For many couples, moving in together seems like the obvious, cost-efficient next step for their relationship: You save money on bills, have someone to help out when bulbs and vents need changing, and you get to hang out with your best bud every night.
Far too often, though, couples slide into cohabitation. That lack of forethought can have a huge negative impact on the relationship later; studies have shown an increased risk of divorce and marital dissatisfaction for couples who move in before making a clear mutual commitment to each other.
Worried that you and your partner may be moving in together too soon? Below, relationship therapists share six signs that you need to press pause on your move-in plans.
1. You’re using it as a way to gauge your relationship’s strength.

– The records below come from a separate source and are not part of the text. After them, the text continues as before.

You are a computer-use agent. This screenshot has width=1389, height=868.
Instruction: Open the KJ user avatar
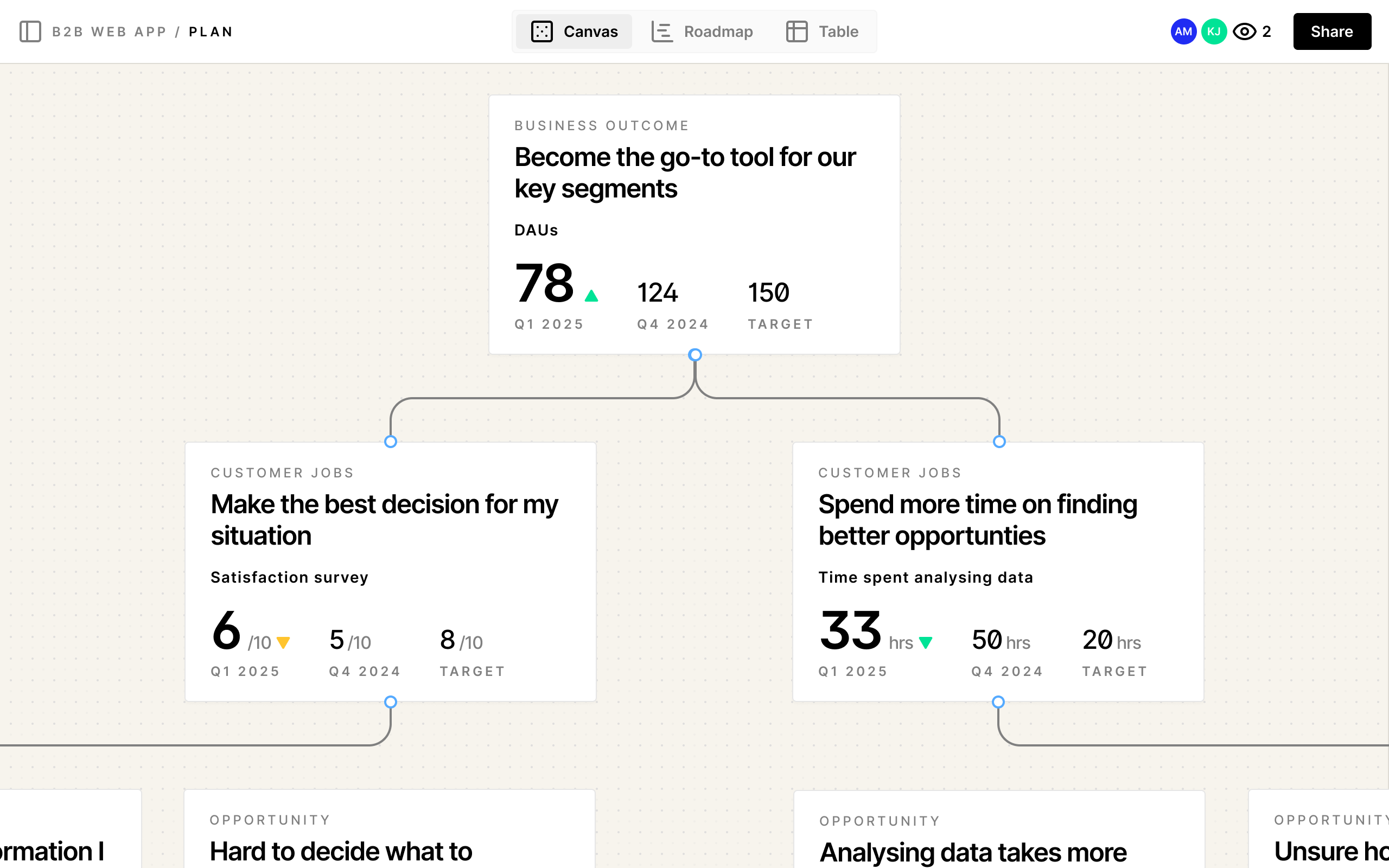pos(1214,31)
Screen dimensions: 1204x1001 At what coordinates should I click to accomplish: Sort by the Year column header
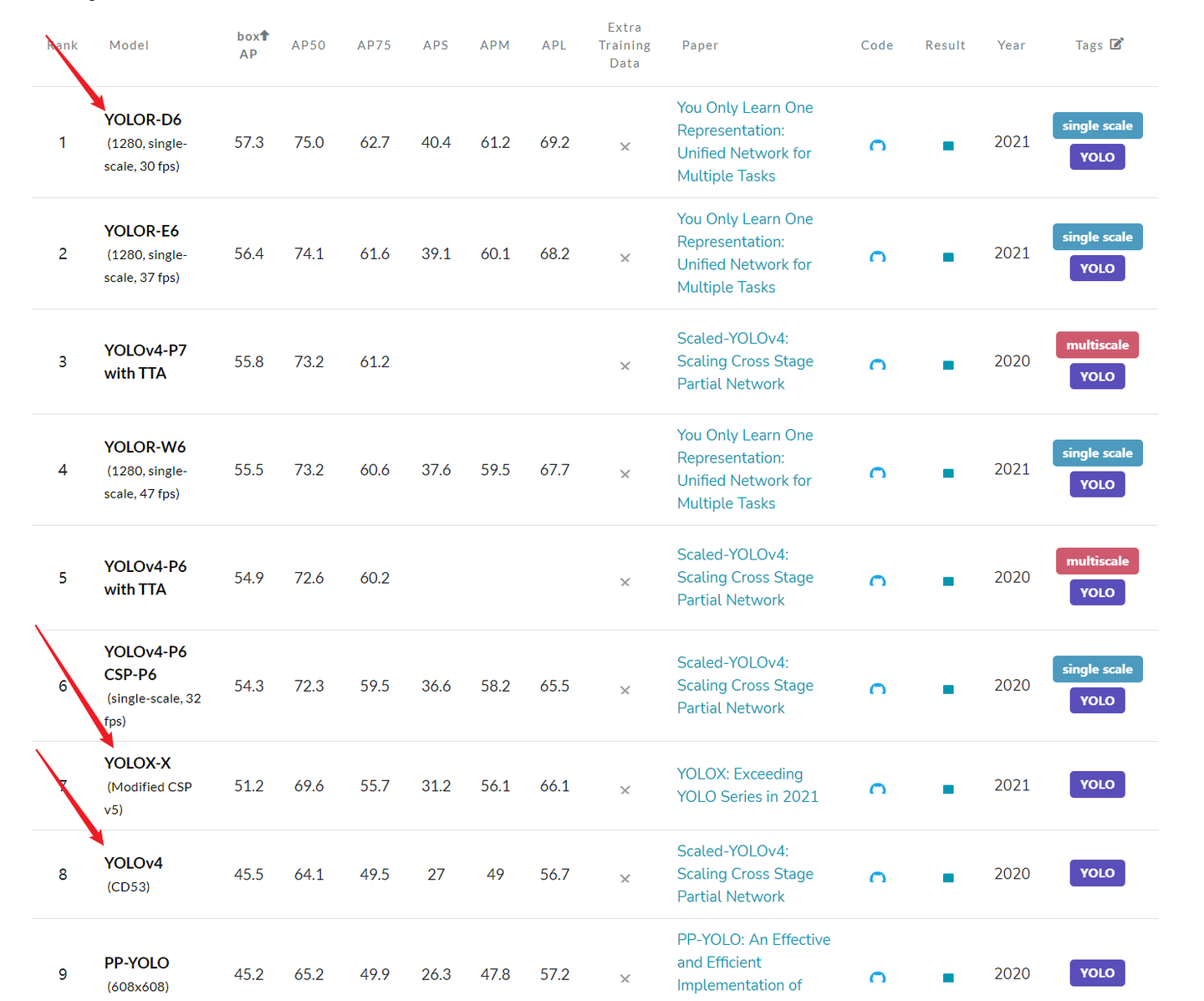[1011, 45]
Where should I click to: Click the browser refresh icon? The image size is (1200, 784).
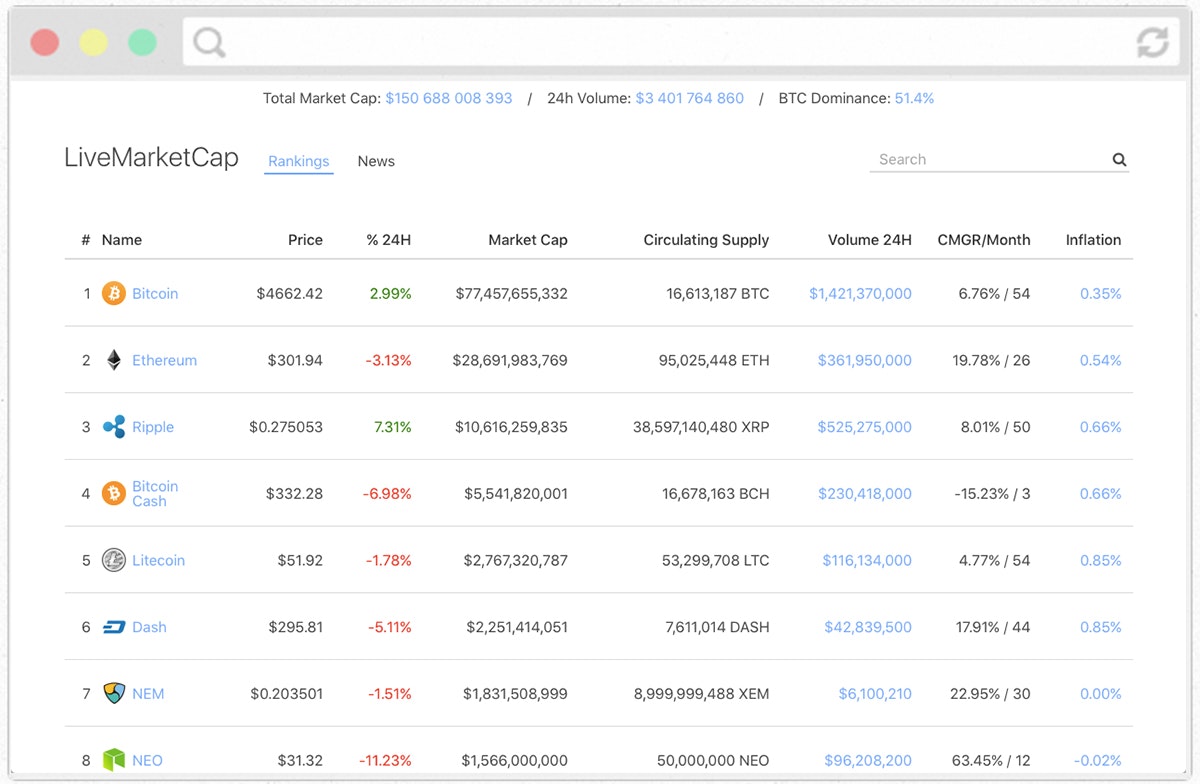[1152, 42]
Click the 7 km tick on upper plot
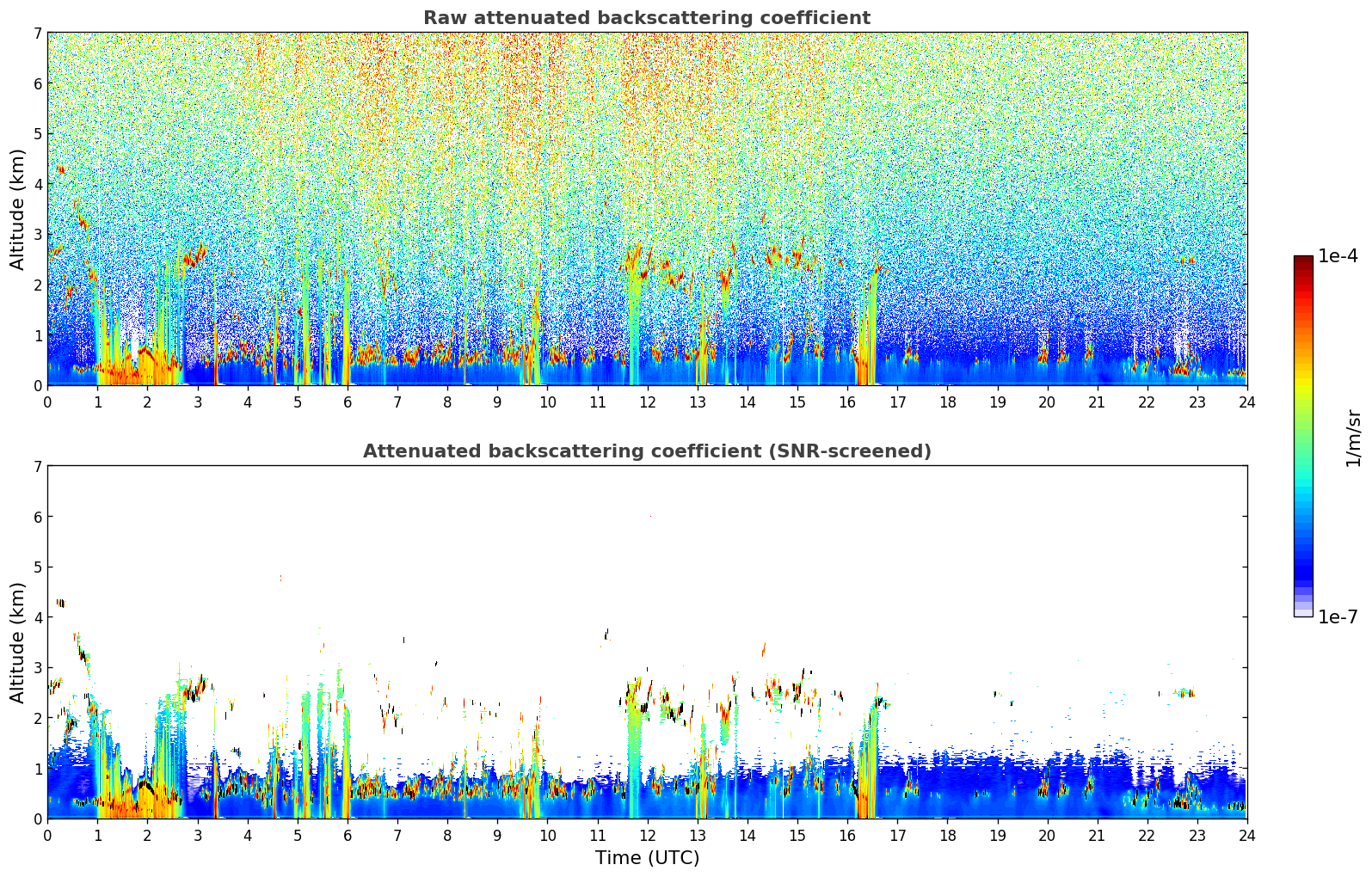The image size is (1372, 877). [37, 34]
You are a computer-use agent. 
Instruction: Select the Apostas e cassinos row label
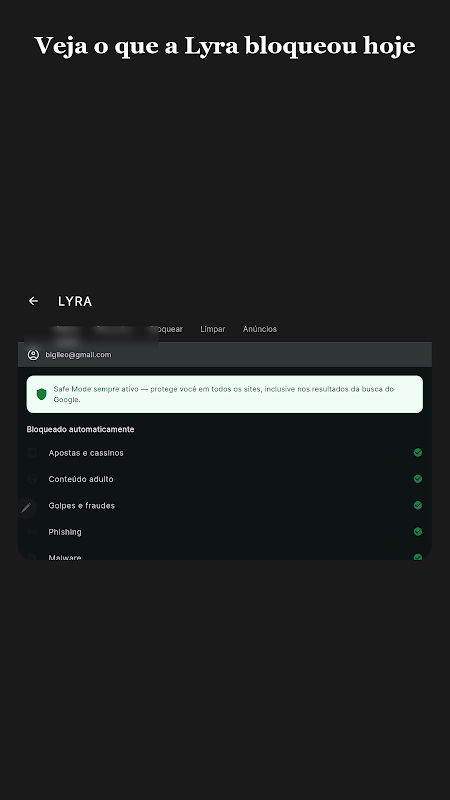point(86,453)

Moving in together shouldn’t be a litmus test for whether your relationship is on sound foundation. It should be a decision made in full faith that you’re already on solid footing as a couple and totally excited for the next step, said Kurt Smith, a therapist who specializes in counseling for men.
“Living together should be a step taken only when it’s evident that the relationship and both of you are ready for the change,” Smith said.
It’s an equally bad sign if you’ve given no thought whatsoever to what a move-in could mean for the relationship.
“If there’s no hesitation or questioning of the decision, that’s a concern, too,” Smith said. “Blindly and overconfidently walking into this relationship transition is a mistake.”
2. You’ve yet to have your first big argument.
Sorry, couples of a mere three months: It may seem romantic, but it’s probably ill-advised to move in together. Why? It’s very likely you haven’t yet had the kind of serious arguments that really test a relationship, said Isiah McKimmie, a couples therapist and sexologist in Melbourne, Australia. (For instance: What’s the game plan if one of us loses our job? Will we eventually have kids and how will we raise them? How involved will we allow our in-laws to be?)
“Seeing how our partner reacts when an argument or difficult conversation arises is an important factor in deciding whether or not to stay with the person,” McKimmie said. “If you can successfully manage arguments before and after the honeymoon phase, living together will probably be more harmonious.”
3. You haven’t talked about money.
Conversations about money and financial goals are far from sexy, but they’re necessary. If you avoid them, you might end up arguing about money. And couples who argue about finances early on are at a greater risk for divorce than other couples, regardless of their income, debt or net worth.
Money talks are even more important if you plan to cohabitate, Smith said.
“There needs to be conversations about how bills will be shared, what each person earns and how much debt each you each have,” Smith said. “Being transparent about these things is evidence of a mature relationship that’s ready for the big step.”
4. There’s another roommate involved and they’re uneasy about the move-in.
If you have a roommate ― maybe you rent a two-bedroom with a longtime friend, or share your home with your kids from a previous relationship ― it’s imperative that you include them in this discussion early on, said Ryan Howes, a psychologist from Pasadena, California.
“You may love the idea of cohabitation and feel like your relationship is ready for it, but if others under the same roof don’t agree, you could be entering into a miserable arrangement for everyone,” Howes said. “Moving in together isn’t just about love; it’s a practical decision as well. And if the practicality of it raises stress levels for others, it might be better to wait or move somewhere else together.”
5. You see it as a Band-Aid for problems in your relationship.
Moving in isn’t a fix-all for existing problems between a couple, said Amanda Deverich, a marriage and family therapist in Williamsburg, Virginia. If you’ve experienced a relationship crisis ― an affair, for instance, or some other lapse of trust in the relationship ― what you may need now is some space, not shared living quarters.
“For some troubled couples, moving in together can sometimes be a hyper-healing impulse to solidify the relationship,” Deverich told HuffPost. “Usually, it’s better to take time to understand how the break of trust happened, though. Identify what needs to be in place so it doesn’t happen again, and practice those strategies over time to be sure the relationship is strong.”
6. You feel like your partner is pressuring you into the move.
Sure, moving in together is a weighty decision, but it shouldn’t feel like a huge gamble on your part. If you’re apprehensive about it and need constant reassurance from your partner that this it’s going to work out in the end, you may want to go with your instincts.
“A little apprehension is normal, but if your body is sending strong signals that tell you it’s too soon, that red flags are waving, or that you’re just not ready, don’t force it,” Howes said. “This is the ‘trust your gut’ instinct people talk about so much. Don’t rush it; waiting a couple of months until you feel ready to fish or cut bait might make the most sense.”